Document text:
start
[llvm-dev] [RFC] Tablegen-erated GlobalISel Combine Rules
Nicolai Hähnle via llvm-dev
llvm-dev at lists.llvm.org
Fri Nov 30 06:43:10 PST 2018
On 30.11.18 01:04, Daniel Sanders wrote:
>> I was wondering whether it also makes sense to allow eliding the
>> (match) if it only has one child. It seems convenient, although having
>> it always be required may reduce the learning curve
>
> There's no technical reason we can't for the case where there's a single
> child and the child is a DagInit but I'm not sure there's a good reason
> to make it optional. Backend writers can always define a class that
> tacks it on using !cons if they want.
Yup.
>> The other point is that I have been wondering in the past whether it
>> wouldn't make sense to add an 'any' type to TableGen, so that
>> heterogenous lists of type list<any> are possible. TableGen already
>> internally has any-of-list-of-classes types -- there's no syntax to
>> write these types down, but they were needed to consistently describe
>> the type of a def that is derived from multiple classes (these types
>> are printed as {Class1,Class2,...} in debug output).
>>
>> I haven't *really* needed an 'any' type yet, but there were times when
>> I thought it might be convenient, so I'd be open to that.
>>
>> Then again, explicitly writing (match) also has the advantage that
>> it'd be obvious which part of the rule one is looking at.
>
> It wasn't something I consciously set out to do (I was really trying to
> achieve something akin to the list<any> you described above and needed
> it to conform to the dag type) but I did like that effect when I saw it
> written down :-).
:)
end
Records contained in a dataset:
start
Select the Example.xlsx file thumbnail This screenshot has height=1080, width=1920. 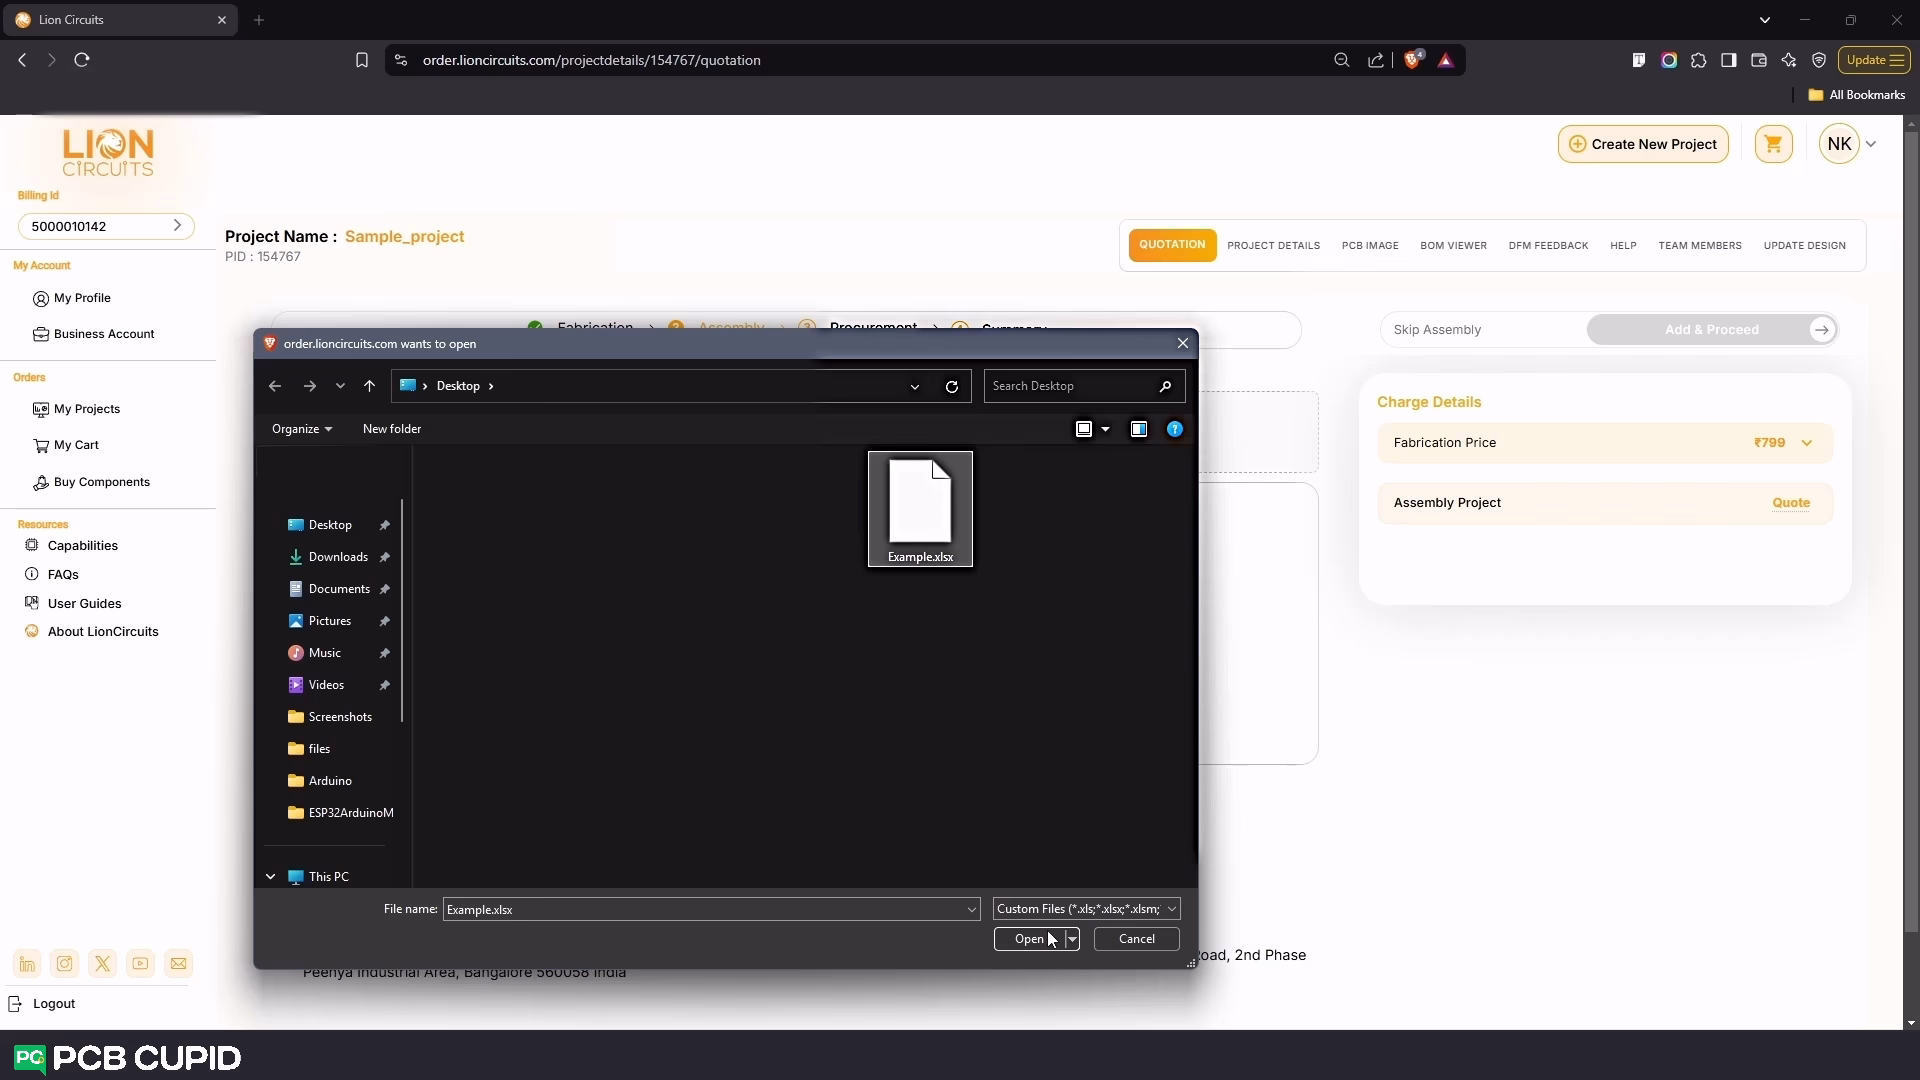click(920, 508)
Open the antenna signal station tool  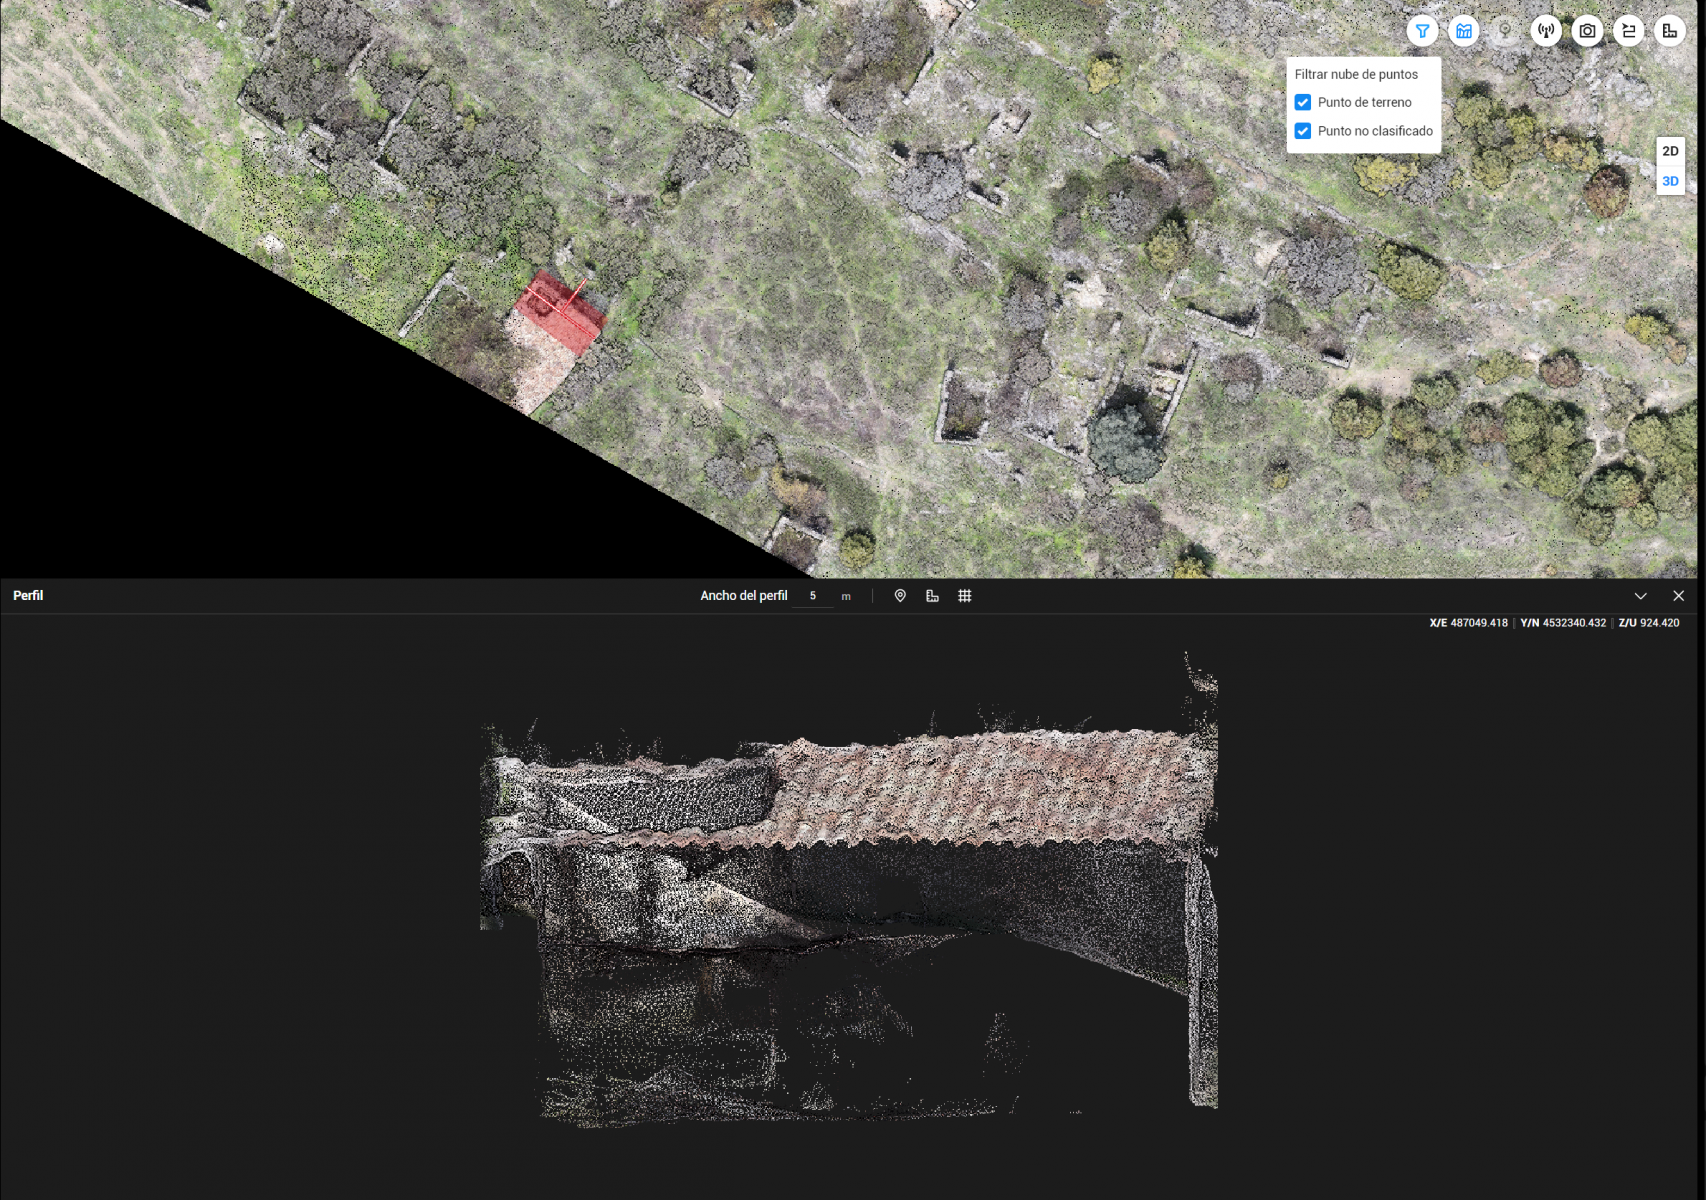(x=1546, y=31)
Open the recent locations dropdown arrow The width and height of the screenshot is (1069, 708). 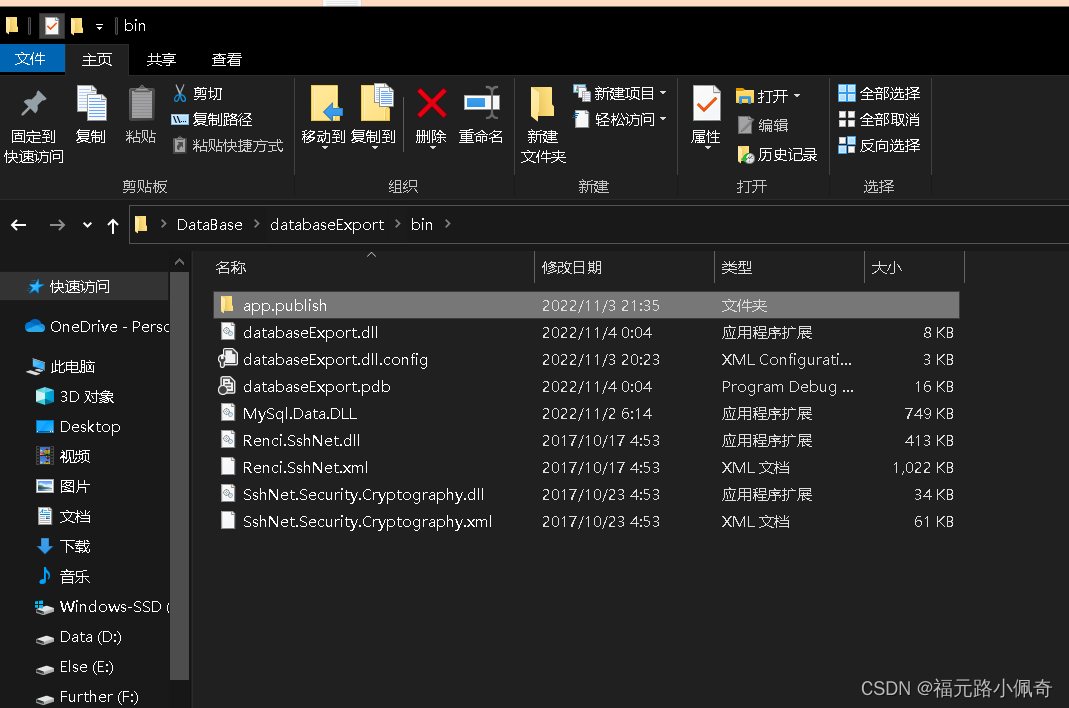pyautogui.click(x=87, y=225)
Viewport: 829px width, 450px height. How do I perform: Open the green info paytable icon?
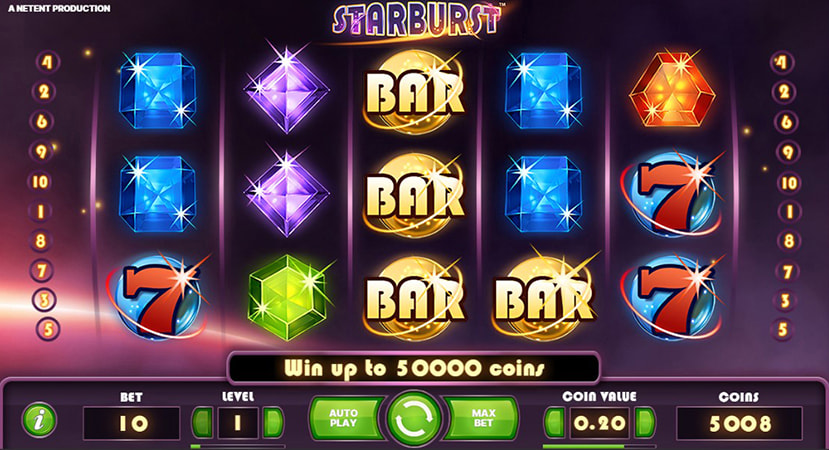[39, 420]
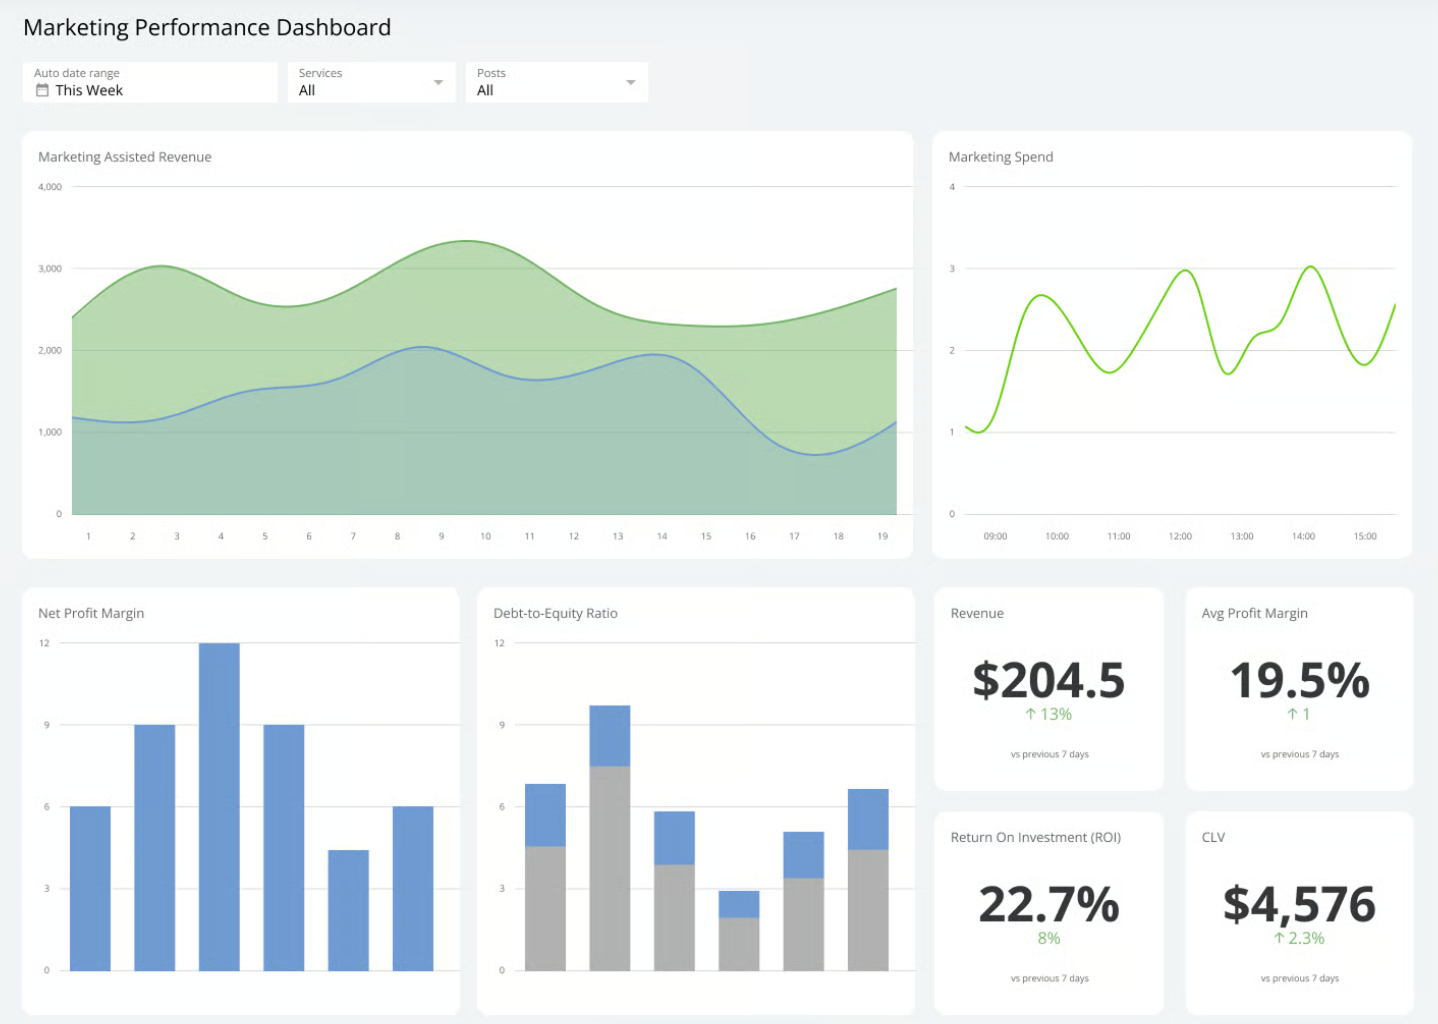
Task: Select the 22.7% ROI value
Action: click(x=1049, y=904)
end
In the mailing list thread on GlobalISel combine rules, copy everything from "[llvm-dev] [RFC] Tablegen-erated" down to "if they want.". The listing plays no part in the work here.

Result:
[llvm-dev] [RFC] Tablegen-erated GlobalISel Combine Rules
Nicolai Hähnle via llvm-dev
llvm-dev at lists.llvm.org
Fri Nov 30 06:43:10 PST 2018
On 30.11.18 01:04, Daniel Sanders wrote:
>> I was wondering whether it also makes sense to allow eliding the
>> (match) if it only has one child. It seems convenient, although having
>> it always be required may reduce the learning curve
>
> There's no technical reason we can't for the case where there's a single
> child and the child is a DagInit but I'm not sure there's a good reason
> to make it optional. Backend writers can always define a class that
> tacks it on using !cons if they want.